I am referring to the Value Iteration (VI) algorithm as mentioned in Sutton's book below. Rather than getting the greedy deterministic policy after VI converges, what happens if we try to obtain the greedy policy while looping through the states (i.e. using the argmax equation inside the loop)? Once our $$\Delta < \theta$$ and we break out of the loop, do we have an optimal policy from the family of optimal policies? Is this a valid thing to do?

I implemented the gambler's problem exercise mentioned in Sutton's book. The policies obtained after using standard VI and the method I described above are mostly similar, yet different for some states.

• Are you suggesting to replace all instances of $V(s)$ with $\pi(s)$, including an update rule $\pi(s) \leftarrow \text{argmax}_a \sum_{s',r} p(s',r|s,a)[r +\gamma \pi(s')]$ ? Jun 28, 2021 at 19:31
• No. After we get the new $V(s)$, we calculate $\pi(s) \leftarrow \text{argmax}_a \sum_{s',r} p(s',r|s,a)[r +\gamma V(s')]$, rather than getting optimal $\pi(s)$ outside the loop. Jun 28, 2021 at 19:35
• Ah, OK. That is simpler Jun 28, 2021 at 19:36
• Will that have any effect? Is it a valid thing to do? Jun 28, 2021 at 19:38
• Hello.

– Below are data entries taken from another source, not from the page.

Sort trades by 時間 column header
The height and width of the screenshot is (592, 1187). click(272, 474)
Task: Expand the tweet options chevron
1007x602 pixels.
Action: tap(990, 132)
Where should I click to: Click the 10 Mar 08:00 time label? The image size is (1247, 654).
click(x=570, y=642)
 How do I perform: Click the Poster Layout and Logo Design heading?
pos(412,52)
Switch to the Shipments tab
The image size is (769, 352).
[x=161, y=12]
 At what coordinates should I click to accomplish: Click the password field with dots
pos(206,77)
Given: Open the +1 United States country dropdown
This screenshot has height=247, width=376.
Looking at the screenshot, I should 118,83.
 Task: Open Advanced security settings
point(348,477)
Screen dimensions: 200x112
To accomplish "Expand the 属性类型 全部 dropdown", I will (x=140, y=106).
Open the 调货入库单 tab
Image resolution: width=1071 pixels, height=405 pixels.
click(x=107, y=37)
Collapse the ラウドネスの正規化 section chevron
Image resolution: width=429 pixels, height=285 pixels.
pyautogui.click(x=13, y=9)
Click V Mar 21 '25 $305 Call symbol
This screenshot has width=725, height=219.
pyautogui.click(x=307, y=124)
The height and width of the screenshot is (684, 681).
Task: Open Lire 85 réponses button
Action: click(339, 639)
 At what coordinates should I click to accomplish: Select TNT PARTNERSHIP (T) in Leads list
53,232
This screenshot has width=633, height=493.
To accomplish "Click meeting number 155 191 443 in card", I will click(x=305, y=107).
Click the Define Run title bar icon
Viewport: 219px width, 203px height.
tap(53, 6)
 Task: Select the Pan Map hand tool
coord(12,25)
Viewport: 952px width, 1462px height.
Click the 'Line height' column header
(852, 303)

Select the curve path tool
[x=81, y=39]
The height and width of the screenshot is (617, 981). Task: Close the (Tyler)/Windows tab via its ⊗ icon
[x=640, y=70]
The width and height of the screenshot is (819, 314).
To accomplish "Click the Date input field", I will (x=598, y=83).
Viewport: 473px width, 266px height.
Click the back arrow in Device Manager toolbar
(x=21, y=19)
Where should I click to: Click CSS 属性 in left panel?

Please, do not roll back my edit. It improves your post by specifying your actual question in the title. See Why can people edit my posts? How does editing work?. In particular, I would like you to notice the sentence "Editing is important for keeping questions and answers clear, relevant, and up-to-date. If you are not comfortable with the idea of your contributions being collaboratively edited by other trusted users, this may not be the site for you.".
– nbro
Oct 3, 2021 at 23:53

My understanding is that you want to extend the main update loop like this:

$$\qquad V(s) \leftarrow \text{max}_a \sum_{r,s'} p(r,s'|s,a)[r+\gamma V(s')]$$ $$\qquad \pi(s) \leftarrow \text{argmax}_a \sum_{r,s'} p(r,s'|s,a)[r+\gamma V(s')]$$

Where the first line is same as original, the second line is taken from the end update that calculates the optimal policy.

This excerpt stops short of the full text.